<<<<
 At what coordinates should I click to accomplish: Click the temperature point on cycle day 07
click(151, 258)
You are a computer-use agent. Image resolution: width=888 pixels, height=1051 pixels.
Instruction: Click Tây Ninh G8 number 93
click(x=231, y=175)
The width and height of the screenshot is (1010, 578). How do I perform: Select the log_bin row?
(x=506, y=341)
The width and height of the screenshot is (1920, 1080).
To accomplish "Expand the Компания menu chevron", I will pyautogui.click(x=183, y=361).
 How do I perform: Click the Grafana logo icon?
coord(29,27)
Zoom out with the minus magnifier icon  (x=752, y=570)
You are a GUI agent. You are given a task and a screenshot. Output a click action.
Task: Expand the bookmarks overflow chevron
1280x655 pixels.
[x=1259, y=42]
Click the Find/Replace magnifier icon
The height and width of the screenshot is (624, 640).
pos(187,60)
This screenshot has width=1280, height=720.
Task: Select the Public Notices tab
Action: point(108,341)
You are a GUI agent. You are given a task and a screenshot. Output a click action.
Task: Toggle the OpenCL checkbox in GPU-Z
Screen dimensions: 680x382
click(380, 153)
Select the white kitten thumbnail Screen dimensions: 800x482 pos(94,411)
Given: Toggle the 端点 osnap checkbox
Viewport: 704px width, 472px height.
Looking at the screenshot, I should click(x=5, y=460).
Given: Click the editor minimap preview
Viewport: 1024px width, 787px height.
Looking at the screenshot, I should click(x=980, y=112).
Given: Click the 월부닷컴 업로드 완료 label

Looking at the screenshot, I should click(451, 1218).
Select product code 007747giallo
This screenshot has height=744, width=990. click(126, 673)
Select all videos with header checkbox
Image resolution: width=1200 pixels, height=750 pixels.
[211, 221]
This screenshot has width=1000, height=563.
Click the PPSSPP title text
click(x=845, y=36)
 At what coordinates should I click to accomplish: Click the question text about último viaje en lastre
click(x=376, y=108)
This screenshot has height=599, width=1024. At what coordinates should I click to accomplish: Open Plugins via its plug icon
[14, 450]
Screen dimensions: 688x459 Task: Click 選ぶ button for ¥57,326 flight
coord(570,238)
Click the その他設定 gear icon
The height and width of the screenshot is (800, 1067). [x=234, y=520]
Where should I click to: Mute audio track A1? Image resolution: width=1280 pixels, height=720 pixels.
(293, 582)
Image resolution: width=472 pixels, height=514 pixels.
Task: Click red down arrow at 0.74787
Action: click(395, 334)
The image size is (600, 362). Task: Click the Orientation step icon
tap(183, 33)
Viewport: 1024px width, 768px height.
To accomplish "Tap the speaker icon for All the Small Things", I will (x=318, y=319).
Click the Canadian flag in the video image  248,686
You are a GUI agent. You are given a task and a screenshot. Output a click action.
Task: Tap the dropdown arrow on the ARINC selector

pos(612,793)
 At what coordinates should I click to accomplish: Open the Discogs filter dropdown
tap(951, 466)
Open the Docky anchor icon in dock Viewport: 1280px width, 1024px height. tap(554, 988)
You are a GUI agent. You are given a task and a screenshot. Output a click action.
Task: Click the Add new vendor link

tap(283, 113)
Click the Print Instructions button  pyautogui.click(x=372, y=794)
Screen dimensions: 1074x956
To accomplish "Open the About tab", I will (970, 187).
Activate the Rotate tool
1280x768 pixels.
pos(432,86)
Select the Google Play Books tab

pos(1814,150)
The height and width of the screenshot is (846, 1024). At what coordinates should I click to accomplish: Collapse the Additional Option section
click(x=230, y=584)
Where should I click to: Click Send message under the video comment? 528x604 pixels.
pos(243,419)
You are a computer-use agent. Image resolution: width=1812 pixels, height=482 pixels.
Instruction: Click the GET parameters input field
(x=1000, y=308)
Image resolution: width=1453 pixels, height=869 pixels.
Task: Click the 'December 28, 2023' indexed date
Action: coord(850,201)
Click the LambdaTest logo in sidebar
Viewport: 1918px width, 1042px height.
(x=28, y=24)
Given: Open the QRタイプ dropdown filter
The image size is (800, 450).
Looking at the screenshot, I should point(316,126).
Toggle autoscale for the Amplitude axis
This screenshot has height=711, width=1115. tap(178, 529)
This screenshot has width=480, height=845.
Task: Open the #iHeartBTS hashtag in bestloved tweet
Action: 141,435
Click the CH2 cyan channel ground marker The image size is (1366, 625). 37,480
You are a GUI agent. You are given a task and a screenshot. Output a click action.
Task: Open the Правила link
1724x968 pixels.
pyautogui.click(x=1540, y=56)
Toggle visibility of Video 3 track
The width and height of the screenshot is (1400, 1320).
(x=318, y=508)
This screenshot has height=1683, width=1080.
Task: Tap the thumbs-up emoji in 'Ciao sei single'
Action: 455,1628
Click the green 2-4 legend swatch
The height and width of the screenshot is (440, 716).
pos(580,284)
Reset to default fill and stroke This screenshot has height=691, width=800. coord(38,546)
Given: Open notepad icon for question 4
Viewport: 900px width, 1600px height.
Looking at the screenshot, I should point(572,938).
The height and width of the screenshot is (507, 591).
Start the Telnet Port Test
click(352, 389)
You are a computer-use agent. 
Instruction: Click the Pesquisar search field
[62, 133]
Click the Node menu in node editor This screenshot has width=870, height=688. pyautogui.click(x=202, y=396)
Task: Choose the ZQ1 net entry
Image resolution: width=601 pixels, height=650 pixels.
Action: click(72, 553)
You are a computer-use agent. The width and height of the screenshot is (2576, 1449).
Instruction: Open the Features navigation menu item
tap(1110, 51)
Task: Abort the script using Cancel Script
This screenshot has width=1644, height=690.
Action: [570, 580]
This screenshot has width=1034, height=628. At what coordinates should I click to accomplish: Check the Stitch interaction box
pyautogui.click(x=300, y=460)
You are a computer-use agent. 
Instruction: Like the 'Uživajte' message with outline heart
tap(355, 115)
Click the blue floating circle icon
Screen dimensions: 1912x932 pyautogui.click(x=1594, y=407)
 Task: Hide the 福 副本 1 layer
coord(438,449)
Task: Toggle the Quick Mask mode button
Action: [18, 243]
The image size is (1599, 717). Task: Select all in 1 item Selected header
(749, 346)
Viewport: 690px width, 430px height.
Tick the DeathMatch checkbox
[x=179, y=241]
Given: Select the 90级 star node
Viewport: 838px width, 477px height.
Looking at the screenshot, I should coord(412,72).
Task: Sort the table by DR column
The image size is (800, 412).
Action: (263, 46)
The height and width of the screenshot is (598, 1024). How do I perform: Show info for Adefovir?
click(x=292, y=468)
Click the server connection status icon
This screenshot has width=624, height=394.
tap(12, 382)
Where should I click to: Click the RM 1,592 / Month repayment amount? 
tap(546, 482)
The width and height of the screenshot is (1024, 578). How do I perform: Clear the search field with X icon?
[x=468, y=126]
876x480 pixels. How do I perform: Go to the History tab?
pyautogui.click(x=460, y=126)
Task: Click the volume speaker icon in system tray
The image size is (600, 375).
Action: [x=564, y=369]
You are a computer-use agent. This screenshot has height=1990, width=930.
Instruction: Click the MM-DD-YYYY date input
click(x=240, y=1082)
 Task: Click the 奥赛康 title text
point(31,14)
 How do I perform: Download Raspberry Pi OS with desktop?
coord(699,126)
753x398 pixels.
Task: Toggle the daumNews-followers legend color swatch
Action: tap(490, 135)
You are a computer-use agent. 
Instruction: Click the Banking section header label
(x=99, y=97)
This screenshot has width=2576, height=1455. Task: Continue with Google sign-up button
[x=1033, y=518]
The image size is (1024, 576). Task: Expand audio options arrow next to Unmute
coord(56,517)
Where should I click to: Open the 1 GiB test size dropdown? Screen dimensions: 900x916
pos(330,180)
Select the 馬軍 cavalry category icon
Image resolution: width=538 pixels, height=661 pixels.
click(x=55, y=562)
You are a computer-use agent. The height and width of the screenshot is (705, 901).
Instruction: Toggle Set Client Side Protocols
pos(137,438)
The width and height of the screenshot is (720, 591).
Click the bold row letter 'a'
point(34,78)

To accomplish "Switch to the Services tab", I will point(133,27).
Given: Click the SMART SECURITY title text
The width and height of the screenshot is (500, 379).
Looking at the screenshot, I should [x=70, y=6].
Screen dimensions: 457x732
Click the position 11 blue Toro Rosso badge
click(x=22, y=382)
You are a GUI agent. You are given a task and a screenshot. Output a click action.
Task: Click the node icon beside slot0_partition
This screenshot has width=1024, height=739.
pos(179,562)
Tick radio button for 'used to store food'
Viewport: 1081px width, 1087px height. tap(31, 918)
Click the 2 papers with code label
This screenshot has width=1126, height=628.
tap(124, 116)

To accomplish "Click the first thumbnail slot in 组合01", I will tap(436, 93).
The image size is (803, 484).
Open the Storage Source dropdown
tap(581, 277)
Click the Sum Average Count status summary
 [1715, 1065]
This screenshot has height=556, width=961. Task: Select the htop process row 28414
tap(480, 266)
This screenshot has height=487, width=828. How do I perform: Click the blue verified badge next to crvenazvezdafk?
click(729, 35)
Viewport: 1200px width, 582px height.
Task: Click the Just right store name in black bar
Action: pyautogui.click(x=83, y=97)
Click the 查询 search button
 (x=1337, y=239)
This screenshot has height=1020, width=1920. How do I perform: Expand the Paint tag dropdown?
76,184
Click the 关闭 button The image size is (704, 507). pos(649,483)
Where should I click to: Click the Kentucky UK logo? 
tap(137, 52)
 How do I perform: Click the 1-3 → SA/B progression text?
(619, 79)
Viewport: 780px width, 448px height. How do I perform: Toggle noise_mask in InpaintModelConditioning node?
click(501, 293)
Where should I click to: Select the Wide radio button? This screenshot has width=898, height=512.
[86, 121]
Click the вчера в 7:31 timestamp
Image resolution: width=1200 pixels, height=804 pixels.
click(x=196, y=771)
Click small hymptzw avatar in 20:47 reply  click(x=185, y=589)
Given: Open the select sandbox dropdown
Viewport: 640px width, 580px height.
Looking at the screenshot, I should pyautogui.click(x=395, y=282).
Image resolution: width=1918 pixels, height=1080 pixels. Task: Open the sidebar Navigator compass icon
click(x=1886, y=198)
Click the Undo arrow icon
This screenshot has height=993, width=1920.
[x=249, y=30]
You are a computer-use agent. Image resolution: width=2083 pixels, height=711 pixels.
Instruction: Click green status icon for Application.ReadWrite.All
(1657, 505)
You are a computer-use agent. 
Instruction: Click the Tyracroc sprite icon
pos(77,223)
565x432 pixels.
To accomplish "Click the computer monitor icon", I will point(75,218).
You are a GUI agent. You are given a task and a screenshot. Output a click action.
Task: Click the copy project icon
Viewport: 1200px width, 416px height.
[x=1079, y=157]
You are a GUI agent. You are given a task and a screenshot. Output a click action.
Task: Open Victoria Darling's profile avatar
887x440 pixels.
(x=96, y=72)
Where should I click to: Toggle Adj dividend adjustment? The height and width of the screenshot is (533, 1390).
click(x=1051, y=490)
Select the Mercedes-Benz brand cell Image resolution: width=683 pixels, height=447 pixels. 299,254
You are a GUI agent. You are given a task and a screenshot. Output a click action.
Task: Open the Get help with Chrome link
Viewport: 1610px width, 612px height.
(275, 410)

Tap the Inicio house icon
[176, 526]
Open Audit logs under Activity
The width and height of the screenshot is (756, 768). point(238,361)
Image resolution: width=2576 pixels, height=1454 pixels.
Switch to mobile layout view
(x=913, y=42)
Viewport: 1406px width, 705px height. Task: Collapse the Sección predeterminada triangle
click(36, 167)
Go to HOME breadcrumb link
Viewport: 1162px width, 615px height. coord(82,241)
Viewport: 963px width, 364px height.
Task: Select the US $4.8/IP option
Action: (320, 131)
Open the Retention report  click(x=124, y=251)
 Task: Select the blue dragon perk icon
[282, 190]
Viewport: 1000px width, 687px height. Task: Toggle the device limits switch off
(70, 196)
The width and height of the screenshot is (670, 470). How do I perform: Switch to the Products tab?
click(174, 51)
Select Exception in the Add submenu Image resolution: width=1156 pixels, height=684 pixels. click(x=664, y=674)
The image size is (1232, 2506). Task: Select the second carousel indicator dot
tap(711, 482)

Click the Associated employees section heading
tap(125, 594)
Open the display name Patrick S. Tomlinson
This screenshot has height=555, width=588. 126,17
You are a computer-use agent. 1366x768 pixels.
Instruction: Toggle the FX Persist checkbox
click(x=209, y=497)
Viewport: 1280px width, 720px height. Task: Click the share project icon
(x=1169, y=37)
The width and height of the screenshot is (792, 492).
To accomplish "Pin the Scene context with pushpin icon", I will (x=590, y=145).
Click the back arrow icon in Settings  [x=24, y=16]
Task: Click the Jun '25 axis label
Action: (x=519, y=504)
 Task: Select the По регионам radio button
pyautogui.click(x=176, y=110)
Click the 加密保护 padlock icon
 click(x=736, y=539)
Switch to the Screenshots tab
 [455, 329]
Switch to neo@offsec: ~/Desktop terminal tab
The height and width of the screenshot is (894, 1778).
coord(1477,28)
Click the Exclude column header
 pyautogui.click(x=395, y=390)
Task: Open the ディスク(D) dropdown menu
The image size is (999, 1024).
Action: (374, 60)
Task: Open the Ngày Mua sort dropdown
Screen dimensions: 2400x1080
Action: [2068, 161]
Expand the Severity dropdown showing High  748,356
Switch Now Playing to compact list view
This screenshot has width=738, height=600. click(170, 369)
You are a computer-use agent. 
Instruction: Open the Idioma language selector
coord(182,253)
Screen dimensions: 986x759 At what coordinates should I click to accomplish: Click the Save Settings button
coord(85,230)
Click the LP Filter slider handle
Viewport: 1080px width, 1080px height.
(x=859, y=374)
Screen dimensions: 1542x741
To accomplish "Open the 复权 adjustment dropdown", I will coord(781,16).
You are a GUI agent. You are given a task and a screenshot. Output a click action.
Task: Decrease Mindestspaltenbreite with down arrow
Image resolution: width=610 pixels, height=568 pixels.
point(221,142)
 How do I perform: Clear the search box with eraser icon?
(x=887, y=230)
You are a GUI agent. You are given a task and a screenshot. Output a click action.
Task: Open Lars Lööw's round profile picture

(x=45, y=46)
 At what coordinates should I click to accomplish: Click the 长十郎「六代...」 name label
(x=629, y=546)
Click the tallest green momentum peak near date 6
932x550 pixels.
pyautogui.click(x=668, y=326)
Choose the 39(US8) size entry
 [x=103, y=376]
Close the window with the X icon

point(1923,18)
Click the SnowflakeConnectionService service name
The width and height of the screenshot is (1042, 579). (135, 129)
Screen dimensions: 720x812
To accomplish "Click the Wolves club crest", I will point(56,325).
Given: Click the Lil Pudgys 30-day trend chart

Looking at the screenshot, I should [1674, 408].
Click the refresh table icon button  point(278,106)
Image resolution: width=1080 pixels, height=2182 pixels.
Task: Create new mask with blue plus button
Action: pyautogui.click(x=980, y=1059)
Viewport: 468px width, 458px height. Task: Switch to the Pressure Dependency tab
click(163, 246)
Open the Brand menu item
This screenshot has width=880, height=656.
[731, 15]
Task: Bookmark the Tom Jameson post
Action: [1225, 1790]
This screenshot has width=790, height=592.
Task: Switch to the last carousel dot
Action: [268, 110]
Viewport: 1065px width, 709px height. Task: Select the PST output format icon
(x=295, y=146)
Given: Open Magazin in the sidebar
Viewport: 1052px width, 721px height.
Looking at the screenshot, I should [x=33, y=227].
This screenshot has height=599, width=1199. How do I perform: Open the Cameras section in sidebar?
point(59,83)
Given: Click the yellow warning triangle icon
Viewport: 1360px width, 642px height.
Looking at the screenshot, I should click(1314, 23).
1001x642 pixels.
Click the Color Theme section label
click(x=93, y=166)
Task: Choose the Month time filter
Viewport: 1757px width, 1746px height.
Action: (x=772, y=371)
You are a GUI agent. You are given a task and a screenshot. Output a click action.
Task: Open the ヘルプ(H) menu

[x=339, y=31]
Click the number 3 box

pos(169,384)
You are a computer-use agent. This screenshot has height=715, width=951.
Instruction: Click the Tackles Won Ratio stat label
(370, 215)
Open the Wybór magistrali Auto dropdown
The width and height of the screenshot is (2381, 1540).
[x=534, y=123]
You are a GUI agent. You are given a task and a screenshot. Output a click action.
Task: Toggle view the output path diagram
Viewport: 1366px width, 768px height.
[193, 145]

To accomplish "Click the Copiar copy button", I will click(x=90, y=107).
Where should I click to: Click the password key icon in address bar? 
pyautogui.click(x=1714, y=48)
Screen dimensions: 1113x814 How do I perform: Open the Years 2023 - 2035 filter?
>>>>
**EXERCISE REQUIREMENTS**
All lines above from the one containing "Click the SnowflakeConnectionService" to the one containing "Open the Brand menu item" must be repeated exactly, both lines included, and no others.

**SOLUTION FOR THIS TASK**
Click the SnowflakeConnectionService service name
The width and height of the screenshot is (1042, 579). (135, 129)
Screen dimensions: 720x812
To accomplish "Click the Wolves club crest", I will point(56,325).
Given: Click the Lil Pudgys 30-day trend chart

Looking at the screenshot, I should [1674, 408].
Click the refresh table icon button  point(278,106)
Image resolution: width=1080 pixels, height=2182 pixels.
Task: Create new mask with blue plus button
Action: pyautogui.click(x=980, y=1059)
Viewport: 468px width, 458px height. Task: Switch to the Pressure Dependency tab
click(163, 246)
Open the Brand menu item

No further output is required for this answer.